The National Park Service notes, “In many ways, the Indian experience at Fort Spokane is a microcosm of the Indian experience across the United States.” In 1900 the fort become an Indian boarding school, one of the most controversial legacies of the treatment of American Indians. Children were forcibly moved here from their families from the Colville and Spokane reservations, leading to major protests by Indian leaders, including Chief Joseph of the Nez Perce. The school was then closed in 1908.  (See the display from the visitor center below.)

Click on the picture of a display at the Fort Spokane Visitors Center entrance to read the description about the Indian boarding school controversy surrounding the boarding of more than 200 American Indian children here at the start of the 20th century.

Spokane Historical, published by Eastern Washington University, describes this controversial era, which was followed by having the fort become a tuberculosis sanitarium after 1909: “The idea behind Indian Boarding Schools was that the children would benefit from learning skills that would help them integrate into the white population.
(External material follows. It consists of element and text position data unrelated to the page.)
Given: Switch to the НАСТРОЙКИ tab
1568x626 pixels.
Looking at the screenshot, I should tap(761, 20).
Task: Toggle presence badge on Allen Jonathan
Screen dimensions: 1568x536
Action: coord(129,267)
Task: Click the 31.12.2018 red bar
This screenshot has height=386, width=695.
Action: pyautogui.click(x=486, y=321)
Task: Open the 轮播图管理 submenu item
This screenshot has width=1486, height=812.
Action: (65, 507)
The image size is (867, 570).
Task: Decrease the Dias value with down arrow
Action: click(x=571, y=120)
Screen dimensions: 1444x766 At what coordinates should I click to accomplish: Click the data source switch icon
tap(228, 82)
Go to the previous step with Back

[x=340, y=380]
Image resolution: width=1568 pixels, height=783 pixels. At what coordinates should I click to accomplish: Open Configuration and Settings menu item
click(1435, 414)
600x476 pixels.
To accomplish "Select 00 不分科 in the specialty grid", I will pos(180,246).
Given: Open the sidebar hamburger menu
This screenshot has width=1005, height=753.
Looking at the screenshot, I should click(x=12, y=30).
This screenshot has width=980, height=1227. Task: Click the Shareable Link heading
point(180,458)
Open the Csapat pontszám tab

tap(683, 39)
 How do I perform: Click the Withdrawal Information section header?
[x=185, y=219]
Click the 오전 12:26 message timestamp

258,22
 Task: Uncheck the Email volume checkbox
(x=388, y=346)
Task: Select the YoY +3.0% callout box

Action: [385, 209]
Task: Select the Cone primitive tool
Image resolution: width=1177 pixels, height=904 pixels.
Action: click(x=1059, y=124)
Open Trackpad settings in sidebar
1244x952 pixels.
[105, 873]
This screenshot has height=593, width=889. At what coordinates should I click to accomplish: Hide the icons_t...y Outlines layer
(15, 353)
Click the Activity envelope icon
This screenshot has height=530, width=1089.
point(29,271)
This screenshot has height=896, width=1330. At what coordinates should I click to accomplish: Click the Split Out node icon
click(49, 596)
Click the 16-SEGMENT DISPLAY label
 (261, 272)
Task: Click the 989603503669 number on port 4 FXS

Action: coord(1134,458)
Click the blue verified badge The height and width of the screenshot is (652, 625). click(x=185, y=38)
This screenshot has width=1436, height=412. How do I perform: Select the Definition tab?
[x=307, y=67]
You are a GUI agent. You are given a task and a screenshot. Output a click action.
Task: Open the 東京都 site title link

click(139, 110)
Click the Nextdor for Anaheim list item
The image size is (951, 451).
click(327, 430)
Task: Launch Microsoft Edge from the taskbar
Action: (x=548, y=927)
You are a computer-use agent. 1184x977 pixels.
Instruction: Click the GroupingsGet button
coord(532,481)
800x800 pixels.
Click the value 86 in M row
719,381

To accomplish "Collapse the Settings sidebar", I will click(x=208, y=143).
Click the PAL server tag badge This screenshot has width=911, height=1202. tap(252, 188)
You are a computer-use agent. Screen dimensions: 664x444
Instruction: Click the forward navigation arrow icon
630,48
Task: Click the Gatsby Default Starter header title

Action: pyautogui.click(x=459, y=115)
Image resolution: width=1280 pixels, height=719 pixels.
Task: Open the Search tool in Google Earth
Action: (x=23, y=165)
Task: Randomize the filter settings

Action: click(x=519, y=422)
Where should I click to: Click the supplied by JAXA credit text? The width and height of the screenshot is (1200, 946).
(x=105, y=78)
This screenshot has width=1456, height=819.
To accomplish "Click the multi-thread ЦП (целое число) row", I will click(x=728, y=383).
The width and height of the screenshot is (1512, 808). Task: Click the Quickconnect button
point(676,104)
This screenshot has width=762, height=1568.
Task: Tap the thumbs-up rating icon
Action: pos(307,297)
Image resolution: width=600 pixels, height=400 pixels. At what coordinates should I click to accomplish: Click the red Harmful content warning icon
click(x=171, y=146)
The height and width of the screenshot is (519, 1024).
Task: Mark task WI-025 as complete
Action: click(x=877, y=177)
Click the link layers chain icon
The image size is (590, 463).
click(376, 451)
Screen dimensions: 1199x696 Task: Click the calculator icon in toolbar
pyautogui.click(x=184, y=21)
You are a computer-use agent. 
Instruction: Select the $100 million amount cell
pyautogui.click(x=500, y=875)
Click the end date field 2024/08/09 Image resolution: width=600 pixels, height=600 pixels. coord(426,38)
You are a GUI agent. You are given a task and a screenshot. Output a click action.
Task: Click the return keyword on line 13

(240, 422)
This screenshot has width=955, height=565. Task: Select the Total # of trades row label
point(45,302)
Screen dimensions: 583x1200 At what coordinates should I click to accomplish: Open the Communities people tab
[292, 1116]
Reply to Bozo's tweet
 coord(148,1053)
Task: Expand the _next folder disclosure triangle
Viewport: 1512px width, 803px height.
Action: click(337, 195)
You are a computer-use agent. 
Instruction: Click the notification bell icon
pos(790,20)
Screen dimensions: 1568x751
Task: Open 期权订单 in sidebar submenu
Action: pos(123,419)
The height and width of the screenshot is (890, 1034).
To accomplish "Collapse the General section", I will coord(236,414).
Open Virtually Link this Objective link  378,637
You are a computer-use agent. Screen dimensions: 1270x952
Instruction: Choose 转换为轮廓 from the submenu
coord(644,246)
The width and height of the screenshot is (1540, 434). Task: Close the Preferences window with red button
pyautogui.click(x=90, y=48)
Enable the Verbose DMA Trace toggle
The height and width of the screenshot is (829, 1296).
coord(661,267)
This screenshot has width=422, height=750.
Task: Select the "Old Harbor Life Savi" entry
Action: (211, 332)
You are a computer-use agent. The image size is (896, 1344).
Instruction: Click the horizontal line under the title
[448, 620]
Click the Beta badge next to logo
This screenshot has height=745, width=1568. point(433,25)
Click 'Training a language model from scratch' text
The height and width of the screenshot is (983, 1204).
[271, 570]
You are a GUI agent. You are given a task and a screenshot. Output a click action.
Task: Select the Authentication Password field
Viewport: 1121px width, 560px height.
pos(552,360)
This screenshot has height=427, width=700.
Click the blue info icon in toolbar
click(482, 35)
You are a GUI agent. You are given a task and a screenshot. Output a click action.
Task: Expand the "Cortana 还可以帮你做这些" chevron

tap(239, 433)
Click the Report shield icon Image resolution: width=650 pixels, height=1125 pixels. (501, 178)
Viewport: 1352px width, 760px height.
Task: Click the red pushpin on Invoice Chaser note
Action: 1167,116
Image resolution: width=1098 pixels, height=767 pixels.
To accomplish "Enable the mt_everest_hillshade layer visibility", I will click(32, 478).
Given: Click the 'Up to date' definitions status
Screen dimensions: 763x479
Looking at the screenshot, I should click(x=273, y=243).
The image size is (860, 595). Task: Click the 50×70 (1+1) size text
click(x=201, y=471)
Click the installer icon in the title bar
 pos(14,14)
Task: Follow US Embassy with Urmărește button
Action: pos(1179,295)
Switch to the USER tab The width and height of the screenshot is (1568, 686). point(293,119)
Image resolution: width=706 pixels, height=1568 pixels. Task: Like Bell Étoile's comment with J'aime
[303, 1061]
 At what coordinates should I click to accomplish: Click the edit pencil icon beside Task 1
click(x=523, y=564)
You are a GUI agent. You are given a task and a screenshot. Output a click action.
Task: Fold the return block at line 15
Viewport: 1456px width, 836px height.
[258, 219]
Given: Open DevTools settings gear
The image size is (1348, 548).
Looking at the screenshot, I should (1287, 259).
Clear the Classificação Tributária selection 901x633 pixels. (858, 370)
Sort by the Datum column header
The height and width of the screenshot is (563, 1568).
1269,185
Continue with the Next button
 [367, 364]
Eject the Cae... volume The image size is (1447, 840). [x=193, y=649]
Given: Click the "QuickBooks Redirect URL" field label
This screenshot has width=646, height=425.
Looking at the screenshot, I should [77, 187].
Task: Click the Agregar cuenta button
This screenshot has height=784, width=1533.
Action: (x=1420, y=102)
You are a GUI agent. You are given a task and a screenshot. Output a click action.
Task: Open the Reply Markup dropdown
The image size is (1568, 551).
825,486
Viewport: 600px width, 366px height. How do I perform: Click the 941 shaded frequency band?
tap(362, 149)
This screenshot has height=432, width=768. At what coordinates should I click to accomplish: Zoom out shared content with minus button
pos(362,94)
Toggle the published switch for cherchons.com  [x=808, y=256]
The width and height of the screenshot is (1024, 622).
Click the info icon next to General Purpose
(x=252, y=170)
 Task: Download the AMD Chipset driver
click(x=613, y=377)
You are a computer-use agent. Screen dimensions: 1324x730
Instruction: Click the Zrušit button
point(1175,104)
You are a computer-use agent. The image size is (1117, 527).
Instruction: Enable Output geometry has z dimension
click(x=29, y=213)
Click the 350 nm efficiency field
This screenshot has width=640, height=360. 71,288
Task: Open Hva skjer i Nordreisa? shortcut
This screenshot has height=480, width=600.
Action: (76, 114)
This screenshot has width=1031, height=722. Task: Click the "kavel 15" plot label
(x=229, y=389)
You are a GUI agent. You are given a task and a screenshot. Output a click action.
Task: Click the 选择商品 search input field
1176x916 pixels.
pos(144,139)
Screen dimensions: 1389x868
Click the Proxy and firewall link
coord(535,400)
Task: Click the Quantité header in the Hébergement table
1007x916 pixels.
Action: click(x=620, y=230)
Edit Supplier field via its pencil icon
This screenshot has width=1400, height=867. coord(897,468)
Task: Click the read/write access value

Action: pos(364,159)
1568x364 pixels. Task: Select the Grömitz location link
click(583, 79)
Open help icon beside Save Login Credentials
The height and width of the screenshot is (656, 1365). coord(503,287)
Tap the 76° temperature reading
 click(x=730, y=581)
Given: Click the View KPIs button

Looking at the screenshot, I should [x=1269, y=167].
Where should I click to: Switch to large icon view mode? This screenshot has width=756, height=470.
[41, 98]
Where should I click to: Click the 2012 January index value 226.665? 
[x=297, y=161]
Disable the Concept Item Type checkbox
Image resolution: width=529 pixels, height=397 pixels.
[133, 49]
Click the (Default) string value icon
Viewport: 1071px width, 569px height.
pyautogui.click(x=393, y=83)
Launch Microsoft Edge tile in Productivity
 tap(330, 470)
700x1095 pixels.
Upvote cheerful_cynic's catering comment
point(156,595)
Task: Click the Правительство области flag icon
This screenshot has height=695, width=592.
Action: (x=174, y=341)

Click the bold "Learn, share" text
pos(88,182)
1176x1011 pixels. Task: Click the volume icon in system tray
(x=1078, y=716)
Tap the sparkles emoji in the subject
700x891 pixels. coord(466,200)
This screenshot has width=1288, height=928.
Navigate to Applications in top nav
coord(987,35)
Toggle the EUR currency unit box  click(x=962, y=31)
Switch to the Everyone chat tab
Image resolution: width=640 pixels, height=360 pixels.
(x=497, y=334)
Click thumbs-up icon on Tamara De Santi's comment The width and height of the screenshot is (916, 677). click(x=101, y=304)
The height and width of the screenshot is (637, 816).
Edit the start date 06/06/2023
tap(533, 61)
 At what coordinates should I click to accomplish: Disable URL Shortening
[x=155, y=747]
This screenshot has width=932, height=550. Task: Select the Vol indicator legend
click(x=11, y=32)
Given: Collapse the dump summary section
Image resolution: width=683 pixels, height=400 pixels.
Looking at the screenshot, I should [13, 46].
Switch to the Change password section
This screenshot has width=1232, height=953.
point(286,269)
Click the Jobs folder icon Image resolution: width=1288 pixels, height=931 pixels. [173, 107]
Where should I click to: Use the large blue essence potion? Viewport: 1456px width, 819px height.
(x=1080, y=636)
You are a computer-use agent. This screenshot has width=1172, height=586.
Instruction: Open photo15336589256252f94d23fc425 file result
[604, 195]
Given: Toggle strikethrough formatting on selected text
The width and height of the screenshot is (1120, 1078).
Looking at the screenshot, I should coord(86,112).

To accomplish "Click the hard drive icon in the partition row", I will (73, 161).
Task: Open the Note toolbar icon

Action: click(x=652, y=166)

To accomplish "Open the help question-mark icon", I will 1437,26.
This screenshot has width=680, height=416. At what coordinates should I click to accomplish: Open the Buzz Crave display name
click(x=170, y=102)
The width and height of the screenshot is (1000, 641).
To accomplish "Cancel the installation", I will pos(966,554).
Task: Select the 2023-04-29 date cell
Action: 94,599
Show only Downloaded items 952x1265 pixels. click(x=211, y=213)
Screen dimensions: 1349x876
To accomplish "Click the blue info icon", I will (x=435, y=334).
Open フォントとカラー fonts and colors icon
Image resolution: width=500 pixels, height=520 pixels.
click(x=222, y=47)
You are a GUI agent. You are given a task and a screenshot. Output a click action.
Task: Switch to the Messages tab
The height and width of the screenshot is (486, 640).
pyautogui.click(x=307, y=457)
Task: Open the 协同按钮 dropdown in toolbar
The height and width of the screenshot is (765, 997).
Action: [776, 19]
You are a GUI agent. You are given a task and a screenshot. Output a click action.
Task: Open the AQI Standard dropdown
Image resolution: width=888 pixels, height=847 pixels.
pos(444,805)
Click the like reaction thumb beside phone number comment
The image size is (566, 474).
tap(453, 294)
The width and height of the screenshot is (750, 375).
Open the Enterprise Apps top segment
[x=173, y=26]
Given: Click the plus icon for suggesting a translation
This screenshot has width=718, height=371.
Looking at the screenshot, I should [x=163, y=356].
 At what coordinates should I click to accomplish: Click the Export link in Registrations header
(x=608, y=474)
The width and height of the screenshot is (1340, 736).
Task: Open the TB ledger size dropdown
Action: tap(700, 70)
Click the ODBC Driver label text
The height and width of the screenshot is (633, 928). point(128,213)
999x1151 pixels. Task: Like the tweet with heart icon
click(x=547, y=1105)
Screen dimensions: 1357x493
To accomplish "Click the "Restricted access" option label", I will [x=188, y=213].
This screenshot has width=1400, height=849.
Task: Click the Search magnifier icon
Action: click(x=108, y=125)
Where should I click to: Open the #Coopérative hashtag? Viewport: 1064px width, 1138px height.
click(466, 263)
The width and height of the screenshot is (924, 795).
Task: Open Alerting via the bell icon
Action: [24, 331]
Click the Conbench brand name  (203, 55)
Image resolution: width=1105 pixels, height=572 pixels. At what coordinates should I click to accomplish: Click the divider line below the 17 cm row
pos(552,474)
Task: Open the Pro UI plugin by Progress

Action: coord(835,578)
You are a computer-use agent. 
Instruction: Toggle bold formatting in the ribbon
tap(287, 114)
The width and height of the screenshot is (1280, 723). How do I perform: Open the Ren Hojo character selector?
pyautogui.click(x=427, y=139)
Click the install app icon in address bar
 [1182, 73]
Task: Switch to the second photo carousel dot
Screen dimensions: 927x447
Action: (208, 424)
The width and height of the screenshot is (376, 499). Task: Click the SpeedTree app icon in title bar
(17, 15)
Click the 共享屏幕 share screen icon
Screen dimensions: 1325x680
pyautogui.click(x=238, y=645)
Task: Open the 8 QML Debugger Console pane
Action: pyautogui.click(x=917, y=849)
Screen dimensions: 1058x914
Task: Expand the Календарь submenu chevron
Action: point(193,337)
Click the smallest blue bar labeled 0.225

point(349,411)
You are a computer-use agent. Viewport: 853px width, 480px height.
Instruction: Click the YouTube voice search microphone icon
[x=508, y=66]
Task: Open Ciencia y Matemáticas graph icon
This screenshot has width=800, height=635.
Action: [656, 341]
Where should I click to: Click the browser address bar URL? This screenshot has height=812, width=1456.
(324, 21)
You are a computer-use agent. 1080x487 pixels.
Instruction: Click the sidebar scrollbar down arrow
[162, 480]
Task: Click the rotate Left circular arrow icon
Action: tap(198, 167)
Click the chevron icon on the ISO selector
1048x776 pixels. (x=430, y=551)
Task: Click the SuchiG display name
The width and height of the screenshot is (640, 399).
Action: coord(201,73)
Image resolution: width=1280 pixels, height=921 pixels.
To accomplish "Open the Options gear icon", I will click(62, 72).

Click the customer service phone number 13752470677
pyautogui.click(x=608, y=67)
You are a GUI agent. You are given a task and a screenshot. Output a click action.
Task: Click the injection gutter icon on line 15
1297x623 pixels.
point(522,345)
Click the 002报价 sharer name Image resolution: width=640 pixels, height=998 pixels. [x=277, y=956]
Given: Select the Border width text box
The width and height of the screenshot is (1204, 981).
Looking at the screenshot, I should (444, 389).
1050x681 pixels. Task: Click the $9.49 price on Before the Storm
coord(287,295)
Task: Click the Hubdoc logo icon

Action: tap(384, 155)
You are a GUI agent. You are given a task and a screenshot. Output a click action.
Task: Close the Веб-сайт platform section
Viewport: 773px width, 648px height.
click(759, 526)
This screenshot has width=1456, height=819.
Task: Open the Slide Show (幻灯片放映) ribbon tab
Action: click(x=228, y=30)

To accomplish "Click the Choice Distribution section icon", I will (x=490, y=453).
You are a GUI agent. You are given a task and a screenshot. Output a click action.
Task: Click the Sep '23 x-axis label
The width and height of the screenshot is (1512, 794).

It was the general consensus among the white government agencies, at the time that this was far superior to the education that they would have received at home. As Capt. Richard H. Pratt said on the education of Native Americans, the cruel philosophy was, ‘Kill the Indian, and Save the Man.'”

After much of the fort was removed prior to 1930, a few remaining buildings were saved, such as those captured in my photographs and incorporated into a cultural site to be administered in the area surrounding the newly created reservoir that filled the river canyon after the Columbia River was dammed in Coulee City. I highly recommend anyone traveling to eastern Washington visit to the fort and lake and enjoy the beautiful scenery (I heard coyotes when I camped there). Also take the time to learn about the area’s history. This location truly is a microcosm of the state’s development in the last two centuries.